Reprint the entries without altering anything.

--- INFORMATION SUPPLIED Enclosed Below ---

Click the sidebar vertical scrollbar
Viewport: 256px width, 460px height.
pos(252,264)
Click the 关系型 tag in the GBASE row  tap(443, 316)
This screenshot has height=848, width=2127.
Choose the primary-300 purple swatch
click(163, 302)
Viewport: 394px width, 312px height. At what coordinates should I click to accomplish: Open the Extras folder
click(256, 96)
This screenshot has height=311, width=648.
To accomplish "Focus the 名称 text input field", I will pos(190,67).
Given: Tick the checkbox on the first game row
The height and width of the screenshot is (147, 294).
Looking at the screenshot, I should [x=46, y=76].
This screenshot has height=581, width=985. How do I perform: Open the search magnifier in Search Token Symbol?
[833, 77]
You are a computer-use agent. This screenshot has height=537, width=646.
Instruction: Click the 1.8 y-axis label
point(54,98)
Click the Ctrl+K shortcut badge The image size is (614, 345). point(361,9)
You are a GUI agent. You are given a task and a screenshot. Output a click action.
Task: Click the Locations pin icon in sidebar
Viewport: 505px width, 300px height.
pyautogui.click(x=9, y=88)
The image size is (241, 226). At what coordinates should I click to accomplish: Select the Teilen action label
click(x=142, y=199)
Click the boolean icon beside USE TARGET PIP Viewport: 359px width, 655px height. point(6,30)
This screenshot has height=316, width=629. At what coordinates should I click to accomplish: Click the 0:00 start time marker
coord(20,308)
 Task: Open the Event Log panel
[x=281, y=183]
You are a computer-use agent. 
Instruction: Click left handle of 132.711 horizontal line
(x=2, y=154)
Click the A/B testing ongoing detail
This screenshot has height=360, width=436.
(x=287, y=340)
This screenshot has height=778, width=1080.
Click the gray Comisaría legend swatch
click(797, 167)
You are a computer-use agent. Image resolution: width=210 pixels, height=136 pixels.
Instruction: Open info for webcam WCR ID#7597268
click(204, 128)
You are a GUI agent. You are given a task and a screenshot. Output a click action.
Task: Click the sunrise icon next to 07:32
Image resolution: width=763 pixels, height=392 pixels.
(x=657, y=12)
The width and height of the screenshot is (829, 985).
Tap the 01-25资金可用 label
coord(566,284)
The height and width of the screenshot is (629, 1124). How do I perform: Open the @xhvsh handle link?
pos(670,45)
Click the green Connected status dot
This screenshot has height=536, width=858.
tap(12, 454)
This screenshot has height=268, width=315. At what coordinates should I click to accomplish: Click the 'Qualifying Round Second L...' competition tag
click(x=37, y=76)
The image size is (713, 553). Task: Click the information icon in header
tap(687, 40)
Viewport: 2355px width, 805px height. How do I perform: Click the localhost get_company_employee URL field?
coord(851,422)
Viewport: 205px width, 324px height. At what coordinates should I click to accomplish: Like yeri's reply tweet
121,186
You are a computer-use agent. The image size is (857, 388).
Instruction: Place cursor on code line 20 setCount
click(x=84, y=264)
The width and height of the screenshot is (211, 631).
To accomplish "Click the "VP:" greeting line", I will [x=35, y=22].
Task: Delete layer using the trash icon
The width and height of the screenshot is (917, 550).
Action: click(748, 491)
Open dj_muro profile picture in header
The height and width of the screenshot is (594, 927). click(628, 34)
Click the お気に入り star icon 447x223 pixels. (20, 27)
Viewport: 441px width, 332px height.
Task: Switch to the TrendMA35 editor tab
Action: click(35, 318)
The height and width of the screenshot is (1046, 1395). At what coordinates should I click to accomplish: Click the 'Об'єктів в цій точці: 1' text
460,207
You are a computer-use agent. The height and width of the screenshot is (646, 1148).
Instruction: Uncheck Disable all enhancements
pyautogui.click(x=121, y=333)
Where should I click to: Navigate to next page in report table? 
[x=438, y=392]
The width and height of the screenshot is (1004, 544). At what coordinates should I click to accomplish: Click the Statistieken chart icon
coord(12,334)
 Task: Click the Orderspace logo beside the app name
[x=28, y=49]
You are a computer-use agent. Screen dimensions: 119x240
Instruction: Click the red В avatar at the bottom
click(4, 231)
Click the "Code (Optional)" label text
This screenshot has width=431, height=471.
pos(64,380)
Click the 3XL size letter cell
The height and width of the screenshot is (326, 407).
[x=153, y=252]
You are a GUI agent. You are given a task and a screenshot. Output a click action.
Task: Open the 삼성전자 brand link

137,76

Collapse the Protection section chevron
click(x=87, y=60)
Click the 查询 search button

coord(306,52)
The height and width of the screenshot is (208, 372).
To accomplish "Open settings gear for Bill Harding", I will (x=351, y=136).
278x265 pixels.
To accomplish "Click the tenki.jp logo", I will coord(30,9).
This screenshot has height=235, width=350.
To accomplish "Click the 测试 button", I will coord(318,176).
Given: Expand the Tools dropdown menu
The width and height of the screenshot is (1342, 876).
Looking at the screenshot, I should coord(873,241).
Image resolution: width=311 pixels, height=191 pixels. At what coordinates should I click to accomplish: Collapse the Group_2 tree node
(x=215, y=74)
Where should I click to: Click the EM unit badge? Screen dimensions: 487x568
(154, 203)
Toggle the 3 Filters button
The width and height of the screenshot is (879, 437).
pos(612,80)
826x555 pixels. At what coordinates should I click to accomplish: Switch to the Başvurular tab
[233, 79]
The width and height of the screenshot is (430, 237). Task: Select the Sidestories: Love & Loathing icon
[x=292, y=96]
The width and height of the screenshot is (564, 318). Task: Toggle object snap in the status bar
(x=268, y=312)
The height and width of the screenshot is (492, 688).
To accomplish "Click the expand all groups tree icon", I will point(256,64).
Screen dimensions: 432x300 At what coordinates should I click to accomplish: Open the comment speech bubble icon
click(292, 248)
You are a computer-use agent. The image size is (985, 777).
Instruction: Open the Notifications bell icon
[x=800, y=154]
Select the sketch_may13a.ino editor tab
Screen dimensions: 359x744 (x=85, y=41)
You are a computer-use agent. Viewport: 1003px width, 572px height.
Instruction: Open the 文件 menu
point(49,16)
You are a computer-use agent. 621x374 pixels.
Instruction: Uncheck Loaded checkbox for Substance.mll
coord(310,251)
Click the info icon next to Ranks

--- End of Enclosed INFORMATION SUPPLIED ---

■ FINISHED TASK
Click the sidebar vertical scrollbar
Viewport: 256px width, 460px height.
pos(252,264)
Click the 关系型 tag in the GBASE row  tap(443, 316)
This screenshot has height=848, width=2127.
Choose the primary-300 purple swatch
click(163, 302)
Viewport: 394px width, 312px height. At what coordinates should I click to accomplish: Open the Extras folder
click(256, 96)
This screenshot has height=311, width=648.
To accomplish "Focus the 名称 text input field", I will pos(190,67).
Given: Tick the checkbox on the first game row
The height and width of the screenshot is (147, 294).
Looking at the screenshot, I should [x=46, y=76].
This screenshot has height=581, width=985. How do I perform: Open the search magnifier in Search Token Symbol?
[833, 77]
You are a computer-use agent. This screenshot has height=537, width=646.
Instruction: Click the 1.8 y-axis label
point(54,98)
Click the Ctrl+K shortcut badge The image size is (614, 345). point(361,9)
You are a GUI agent. You are given a task and a screenshot. Output a click action.
Task: Click the Locations pin icon in sidebar
Viewport: 505px width, 300px height.
pyautogui.click(x=9, y=88)
The image size is (241, 226). At what coordinates should I click to accomplish: Select the Teilen action label
click(x=142, y=199)
Click the boolean icon beside USE TARGET PIP Viewport: 359px width, 655px height. point(6,30)
This screenshot has height=316, width=629. At what coordinates should I click to accomplish: Click the 0:00 start time marker
coord(20,308)
 Task: Open the Event Log panel
[x=281, y=183]
You are a computer-use agent. 
Instruction: Click left handle of 132.711 horizontal line
(x=2, y=154)
Click the A/B testing ongoing detail
This screenshot has height=360, width=436.
(x=287, y=340)
This screenshot has height=778, width=1080.
Click the gray Comisaría legend swatch
click(797, 167)
You are a computer-use agent. Image resolution: width=210 pixels, height=136 pixels.
Instruction: Open info for webcam WCR ID#7597268
click(204, 128)
You are a GUI agent. You are given a task and a screenshot. Output a click action.
Task: Click the sunrise icon next to 07:32
Image resolution: width=763 pixels, height=392 pixels.
(x=657, y=12)
The width and height of the screenshot is (829, 985).
Tap the 01-25资金可用 label
coord(566,284)
The height and width of the screenshot is (629, 1124). How do I perform: Open the @xhvsh handle link?
pos(670,45)
Click the green Connected status dot
This screenshot has height=536, width=858.
tap(12, 454)
This screenshot has height=268, width=315. At what coordinates should I click to accomplish: Click the 'Qualifying Round Second L...' competition tag
click(x=37, y=76)
The image size is (713, 553). Task: Click the information icon in header
tap(687, 40)
Viewport: 2355px width, 805px height. How do I perform: Click the localhost get_company_employee URL field?
coord(851,422)
Viewport: 205px width, 324px height. At what coordinates should I click to accomplish: Like yeri's reply tweet
121,186
You are a computer-use agent. The image size is (857, 388).
Instruction: Place cursor on code line 20 setCount
click(x=84, y=264)
The width and height of the screenshot is (211, 631).
To accomplish "Click the "VP:" greeting line", I will [x=35, y=22].
Task: Delete layer using the trash icon
The width and height of the screenshot is (917, 550).
Action: click(748, 491)
Open dj_muro profile picture in header
The height and width of the screenshot is (594, 927). click(628, 34)
Click the お気に入り star icon 447x223 pixels. (20, 27)
Viewport: 441px width, 332px height.
Task: Switch to the TrendMA35 editor tab
Action: click(35, 318)
The height and width of the screenshot is (1046, 1395). At what coordinates should I click to accomplish: Click the 'Об'єктів в цій точці: 1' text
460,207
You are a computer-use agent. The height and width of the screenshot is (646, 1148).
Instruction: Uncheck Disable all enhancements
pyautogui.click(x=121, y=333)
Where should I click to: Navigate to next page in report table? 
[x=438, y=392]
The width and height of the screenshot is (1004, 544). At what coordinates should I click to accomplish: Click the Statistieken chart icon
coord(12,334)
 Task: Click the Orderspace logo beside the app name
[x=28, y=49]
You are a computer-use agent. Screen dimensions: 119x240
Instruction: Click the red В avatar at the bottom
click(4, 231)
Click the "Code (Optional)" label text
This screenshot has width=431, height=471.
pos(64,380)
Click the 3XL size letter cell
The height and width of the screenshot is (326, 407).
[x=153, y=252]
You are a GUI agent. You are given a task and a screenshot. Output a click action.
Task: Open the 삼성전자 brand link

137,76

Collapse the Protection section chevron
click(x=87, y=60)
Click the 查询 search button

coord(306,52)
The height and width of the screenshot is (208, 372).
To accomplish "Open settings gear for Bill Harding", I will (x=351, y=136).
278x265 pixels.
To accomplish "Click the tenki.jp logo", I will coord(30,9).
This screenshot has height=235, width=350.
To accomplish "Click the 测试 button", I will coord(318,176).
Given: Expand the Tools dropdown menu
The width and height of the screenshot is (1342, 876).
Looking at the screenshot, I should coord(873,241).
Image resolution: width=311 pixels, height=191 pixels. At what coordinates should I click to accomplish: Collapse the Group_2 tree node
(x=215, y=74)
Where should I click to: Click the EM unit badge? Screen dimensions: 487x568
(154, 203)
Toggle the 3 Filters button
The width and height of the screenshot is (879, 437).
pos(612,80)
826x555 pixels. At what coordinates should I click to accomplish: Switch to the Başvurular tab
[233, 79]
The width and height of the screenshot is (430, 237). Task: Select the Sidestories: Love & Loathing icon
[x=292, y=96]
The width and height of the screenshot is (564, 318). Task: Toggle object snap in the status bar
(x=268, y=312)
The height and width of the screenshot is (492, 688).
To accomplish "Click the expand all groups tree icon", I will point(256,64).
Screen dimensions: 432x300 At what coordinates should I click to accomplish: Open the comment speech bubble icon
click(292, 248)
You are a computer-use agent. The image size is (985, 777).
Instruction: Open the Notifications bell icon
[x=800, y=154]
Select the sketch_may13a.ino editor tab
Screen dimensions: 359x744 (x=85, y=41)
You are a computer-use agent. Viewport: 1003px width, 572px height.
Instruction: Open the 文件 menu
point(49,16)
You are a computer-use agent. 621x374 pixels.
Instruction: Uncheck Loaded checkbox for Substance.mll
coord(310,251)
Click the info icon next to Ranks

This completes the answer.